In the article below we see Morgan Stanley, who is not in default or delinquent on its loans, simply just giving the buildings back to the lender because it improves its bottom line. Too many people do the opposite of what this company does by maxing out their credit cards, draining their retirement funds, and selling all their possessions to save a declining asset that eventually gets foreclosed on. Would we have less homeless people if they simply recognized that they are in a losing proposition early on and cut their losses immediately by giving back the collateral to the lender?
So we’ve discussed the ethics of individual borrowers walking away from their mortgages. (Some say we’ve over-discussed it.) If it’s immoral, as some would say, for a borrower to walk away their mortgage, is it any different for a bank?
Morgan Stanley is doing just that. News reports on Thursday said the bank plans to give back five San Francisco office buildings to its lender–just two years after buying them at the top of the market.

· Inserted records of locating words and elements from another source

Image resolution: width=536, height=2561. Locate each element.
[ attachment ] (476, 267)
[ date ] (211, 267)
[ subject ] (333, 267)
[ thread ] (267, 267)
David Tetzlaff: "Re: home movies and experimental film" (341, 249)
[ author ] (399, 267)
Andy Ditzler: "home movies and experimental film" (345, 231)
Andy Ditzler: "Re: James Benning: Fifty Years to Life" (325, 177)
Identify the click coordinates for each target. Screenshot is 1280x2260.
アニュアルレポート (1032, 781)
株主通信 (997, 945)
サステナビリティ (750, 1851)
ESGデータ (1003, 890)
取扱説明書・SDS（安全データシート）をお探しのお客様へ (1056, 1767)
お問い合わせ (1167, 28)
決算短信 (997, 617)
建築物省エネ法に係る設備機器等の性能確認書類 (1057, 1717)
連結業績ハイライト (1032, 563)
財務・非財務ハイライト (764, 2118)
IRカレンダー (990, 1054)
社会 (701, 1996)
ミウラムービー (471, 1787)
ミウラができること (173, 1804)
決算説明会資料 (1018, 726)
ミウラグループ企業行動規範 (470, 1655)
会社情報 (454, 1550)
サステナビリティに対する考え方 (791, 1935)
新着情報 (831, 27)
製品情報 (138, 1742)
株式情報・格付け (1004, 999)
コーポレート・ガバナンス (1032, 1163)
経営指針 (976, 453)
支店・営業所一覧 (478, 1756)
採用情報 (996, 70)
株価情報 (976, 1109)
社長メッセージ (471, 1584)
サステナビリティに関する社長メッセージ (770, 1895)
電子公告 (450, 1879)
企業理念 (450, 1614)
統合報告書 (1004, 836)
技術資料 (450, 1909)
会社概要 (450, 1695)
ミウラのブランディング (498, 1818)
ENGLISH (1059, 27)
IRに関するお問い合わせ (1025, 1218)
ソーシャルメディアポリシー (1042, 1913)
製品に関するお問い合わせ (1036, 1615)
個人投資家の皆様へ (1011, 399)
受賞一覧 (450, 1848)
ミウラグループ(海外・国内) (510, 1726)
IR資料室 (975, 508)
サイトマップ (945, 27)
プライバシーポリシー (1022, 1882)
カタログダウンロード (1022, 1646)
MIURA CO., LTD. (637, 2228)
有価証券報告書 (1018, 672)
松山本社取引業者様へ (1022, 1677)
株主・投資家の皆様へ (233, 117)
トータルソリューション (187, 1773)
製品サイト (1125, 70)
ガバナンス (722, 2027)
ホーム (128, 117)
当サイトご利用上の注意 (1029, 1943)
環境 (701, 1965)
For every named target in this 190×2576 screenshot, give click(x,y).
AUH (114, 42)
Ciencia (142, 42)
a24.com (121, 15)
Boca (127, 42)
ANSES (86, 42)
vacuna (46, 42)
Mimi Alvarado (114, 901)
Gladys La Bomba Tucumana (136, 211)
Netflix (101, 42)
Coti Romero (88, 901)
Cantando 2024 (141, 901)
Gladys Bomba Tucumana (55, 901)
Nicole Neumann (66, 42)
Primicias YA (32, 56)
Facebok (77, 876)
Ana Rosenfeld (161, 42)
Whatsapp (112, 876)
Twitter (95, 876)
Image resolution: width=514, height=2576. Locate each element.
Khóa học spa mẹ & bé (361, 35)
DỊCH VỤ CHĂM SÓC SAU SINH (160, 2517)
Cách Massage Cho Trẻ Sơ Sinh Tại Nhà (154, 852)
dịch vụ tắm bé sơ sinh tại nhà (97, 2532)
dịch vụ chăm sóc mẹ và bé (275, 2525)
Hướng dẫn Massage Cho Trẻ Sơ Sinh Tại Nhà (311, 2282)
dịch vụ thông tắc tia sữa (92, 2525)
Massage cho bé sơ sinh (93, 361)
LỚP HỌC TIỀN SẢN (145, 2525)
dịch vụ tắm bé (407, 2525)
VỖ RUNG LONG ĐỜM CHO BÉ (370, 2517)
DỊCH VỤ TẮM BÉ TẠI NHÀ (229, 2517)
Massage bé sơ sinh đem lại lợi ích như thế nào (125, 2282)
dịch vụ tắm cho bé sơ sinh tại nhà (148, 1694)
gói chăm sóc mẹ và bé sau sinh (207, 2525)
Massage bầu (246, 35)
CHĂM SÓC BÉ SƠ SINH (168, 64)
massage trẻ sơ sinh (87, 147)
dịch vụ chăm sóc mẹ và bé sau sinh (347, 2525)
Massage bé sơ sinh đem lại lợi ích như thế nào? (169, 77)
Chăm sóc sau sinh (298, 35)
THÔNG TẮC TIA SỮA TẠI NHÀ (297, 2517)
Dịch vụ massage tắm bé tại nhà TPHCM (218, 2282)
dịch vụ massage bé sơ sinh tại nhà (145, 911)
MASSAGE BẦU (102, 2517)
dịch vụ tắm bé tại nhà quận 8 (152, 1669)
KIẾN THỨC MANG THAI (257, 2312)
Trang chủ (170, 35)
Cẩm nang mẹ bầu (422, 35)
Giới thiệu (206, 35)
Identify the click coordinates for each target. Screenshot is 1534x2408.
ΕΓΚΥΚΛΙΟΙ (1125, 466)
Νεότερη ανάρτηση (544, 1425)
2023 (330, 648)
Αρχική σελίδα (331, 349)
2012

“This isn’t a default or foreclosure situation,” spokeswoman Alyson Barnes told Bloomberg News. “We are going to give them the properties to get out of the loan obligation.”
Sound familiar?
Morgan Stanley bought the buildings, along with five others, in San Francisco’s financial district as part of a $2.5 billion purchase from Blackstone Group in May 2007. The buildings were formerly owned by billionaire investor Sam Zell’s Equity Office Properties and acquired by Blackstone in its $39 billion buyout of the real estate firm earlier that year, Bloomberg reports. One analyst estimates that the buildings are now worth half of what Morgan Stanley paid.
The buildings Morgan Stanley is giving up are One Post, 201 California St., Foundry Square I, 60 Spear St. and 188 Embarcadero. The bank will continue to own the five other office buildings it acquired in the deal.
Some proponents of strategic default argue that since the lender gets the collateral back, walking away is simply the termination of a business arrangement between consenting adults. Certainly, it seems as though that’s what’s happening here.
Calculated Risk hastens to point out that Morgan Stanley is current on the loan–thus this is essentially a “strategic default.” If banks can walk away from commercial buildings, does that weaken the social pressure on homeowners to stay in their home when they’re underwater on their mortgages?
1 Comments
Subscribe to the Comments
The bottom line is that there are no clear cut answers.
It is clear however that even though the intent of the Fed’s zero interest policy is to have the banks lend money, the bank regulators don’t agree and the banks have no incentive to lend money when they can borrow from taxpayers at zero and invest with the same taxpayers at a positive rate.
One thing is for sure. A mortgage is strictly a business contract to the bank no matter which side of the mortgage they fall. Everyone else needs to treat the mortgage the same way.
The mortgages on these buildings were almost for sure non recourse mortgages so the lender knew the risk when theyade the loans.